Biliary complications (BC) following orthotopic liver transplantation (OLT), with an incidence of 10%–45%, is strongly associated with inferior patient outcomes and increased healthcare cost.1-3 Even in the most ideal circumstances defined as benchmark OLT in low-risk patients (median model for end-stage liver disease [MELD] score of 12) utilizing excellent quality hepatic allografts, Clavien et al4 reported a 6-month BC rate of 20%. For patients with the highest acuity, the risk of BC after OLT, such as leaks and strictures, is particularly significant due to their significantly reduced physiologic reserve. Such complications in these patient populations could be lethal.5 As such, the surgical approach to OLT for high-acuity recipient patients warrants a strategy that would provide the optimal operative timing and condition to minimize the risk of BC.

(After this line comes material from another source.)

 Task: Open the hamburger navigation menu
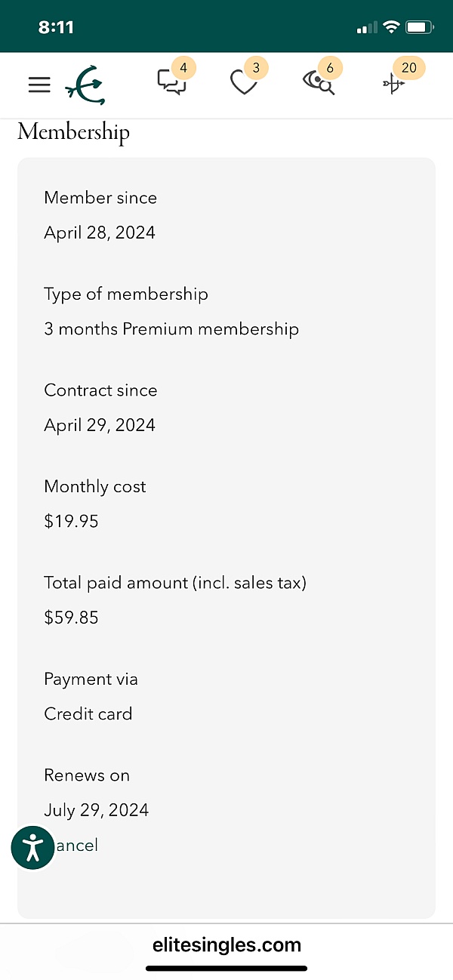39,85
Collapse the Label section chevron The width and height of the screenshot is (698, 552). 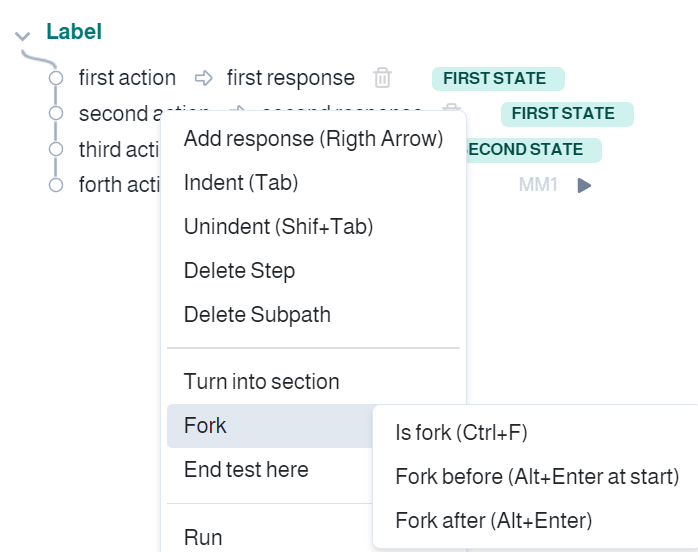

A damage control strategy in critically ill surgical patients, as employed in trauma settings, has been adapted in complex OLT.6 In contrast to the conventional single-stage OLT where the biliary reconstruction is performed at the time of OLT, the 2-stage OLT provides a period of resuscitation of the patient in the intensive care unit after liver graft revascularization prior to a second procedure of biliary reconstruction, staged biliary reconstruction after liver transplantation (SBRALT).6,7 In high-acuity patients undergoing OLT, SBRALT offers the benefit of performing the biliary reconstruction under a more favorable hemodynamic state and operative milieu. While the utility of a 2-stage OLT with delayed biliary reconstruction has been reported in adult and pediatric OLT, biliary outcome data are scarce.6,7 We sought to analyze the clinical utility and outcomes of SBRALT in high-acuity adult transplant recipients.
MATERIALS AND METHODS
Using a prospectively collected transplantation database, we conducted a retrospective review of all patients ≥18 years of age who underwent OLT at the Froedtert & The Medical College of Wisconsin Transplantation Center from January 1, 2012, to September 30, 2017. The median posttransplant follow-up duration was 26 months. The Medical College of Wisconsin Institutional Review Board approved the study.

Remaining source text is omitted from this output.